This is the time of year were we take stock of what we have achieved and enjoyed over the last twelve months.

It’s been a hard year, especially with all the new interruptions from Parliament. Looking back is a natural thing to do, as quite rightly we like to perceive we`re in a better position than we were this time last year. It’s a type of moral stocktaking - our personal end of year audit.

With Christmas around the corner, all the shops are now selling our festive products and hopefully all of us will have a bumper year. At this traditional time of year, and especially this year, can I ask you to think of the less fortunate? People who are going through a rough patch and need a helping hand or help getting through the day.

It is easy to dismiss the dire situations people find themselves in, from living rough on the streets or in pitiful squalor to finding themselves completely alone in life. These are wretched trademarks of the consumerist world in which we live in today.

Some of these people are bakers, craftsmen and women of their own era, now long forgotten. Once, people would have respected their talents and learned from them to master their own skills, so they too could create a worthwhile career for their family. We owe these people our time and our compassion because it is they who formed and laid the foundations of our business in which we trade so well in today.

In 1832 a bakers’ alms-house was commissioned to specifically look after bakers and/or their immediate families which needed to be taken care of. Today it is still carrying out this great service and is overseen by the very respectful Bakers Benevolent Society. The Epping Villas are situated naturally on Bakers Lane in Epping and are comprised of one- and two-person flats and also bungalows, which are in their own spacious area in the grounds. Each resident or life partner in these accommodations have at one time been one of our trade colleagues, and consequently command our attention and respect.

The Craft Bakers Association, via its trustees, is the custodian of the Benevolent and Education Fund. This fund exists solely for the benefit of the less fortunate retirees and for the improvement of youngsters coming into the trade. It is an active fund sponsoring the Villas with much needed equipment, for example wheelchair lifts.

Young people have also been partly sponsored to attend conference, so that they can network with today’s captains of industry. However, over the years the education funds have depleted to a point where we need some financial and practical support, so that we can carry on preparing our enthusiastic youth on your behalf for tomorrow’s baking industry.
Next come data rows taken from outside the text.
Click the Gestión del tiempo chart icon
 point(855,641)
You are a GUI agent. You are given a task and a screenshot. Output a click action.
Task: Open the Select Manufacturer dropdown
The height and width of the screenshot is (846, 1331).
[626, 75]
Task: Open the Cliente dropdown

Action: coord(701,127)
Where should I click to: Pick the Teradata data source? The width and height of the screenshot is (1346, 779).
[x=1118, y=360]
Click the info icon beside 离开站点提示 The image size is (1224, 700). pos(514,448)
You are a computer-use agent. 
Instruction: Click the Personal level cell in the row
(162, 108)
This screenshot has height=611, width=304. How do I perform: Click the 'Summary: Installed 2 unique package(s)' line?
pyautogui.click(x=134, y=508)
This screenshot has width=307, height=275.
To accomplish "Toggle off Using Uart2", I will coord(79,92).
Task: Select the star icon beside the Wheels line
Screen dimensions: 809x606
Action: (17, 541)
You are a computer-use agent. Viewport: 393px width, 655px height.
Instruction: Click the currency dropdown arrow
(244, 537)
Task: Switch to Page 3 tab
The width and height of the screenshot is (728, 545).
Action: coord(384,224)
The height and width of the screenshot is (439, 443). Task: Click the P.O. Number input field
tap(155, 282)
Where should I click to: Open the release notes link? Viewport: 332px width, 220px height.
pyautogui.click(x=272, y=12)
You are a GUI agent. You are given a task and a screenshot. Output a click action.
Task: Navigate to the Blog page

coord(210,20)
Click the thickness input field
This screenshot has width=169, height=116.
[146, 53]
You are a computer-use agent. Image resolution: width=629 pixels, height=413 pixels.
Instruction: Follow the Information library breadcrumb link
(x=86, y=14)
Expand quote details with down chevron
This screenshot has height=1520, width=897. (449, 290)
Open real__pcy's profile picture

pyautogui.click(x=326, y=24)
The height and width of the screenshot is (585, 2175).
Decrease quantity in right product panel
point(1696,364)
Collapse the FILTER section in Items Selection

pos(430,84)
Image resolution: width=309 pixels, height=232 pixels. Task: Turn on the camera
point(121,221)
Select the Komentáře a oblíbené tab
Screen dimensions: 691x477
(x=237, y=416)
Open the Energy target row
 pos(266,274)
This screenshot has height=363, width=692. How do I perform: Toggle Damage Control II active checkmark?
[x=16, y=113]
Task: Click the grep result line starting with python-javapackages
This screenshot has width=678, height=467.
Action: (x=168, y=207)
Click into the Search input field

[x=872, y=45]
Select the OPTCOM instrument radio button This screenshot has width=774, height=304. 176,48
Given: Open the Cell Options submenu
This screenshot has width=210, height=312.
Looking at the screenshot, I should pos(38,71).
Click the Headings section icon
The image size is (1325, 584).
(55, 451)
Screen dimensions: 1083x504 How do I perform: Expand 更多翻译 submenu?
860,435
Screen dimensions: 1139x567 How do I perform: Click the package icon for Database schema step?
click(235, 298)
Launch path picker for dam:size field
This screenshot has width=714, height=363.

This Christmas, can I ask you to help the Craft Bakers Association so that it can help others? If you know of a retired baker or their immediate family, which may need a helping hand in some way, please let us know, and our head office will then take on this privileged role. Everybody needs help every now and then, so let’s make this Christmas count.

On behalf of all the directors, Karen Dear and all our colleagues at the Craft Bakers Association head office in Ware, we wish you a very happy and holy Christmas, and let’s hope that 2016 is as interesting and as fascinating as this year.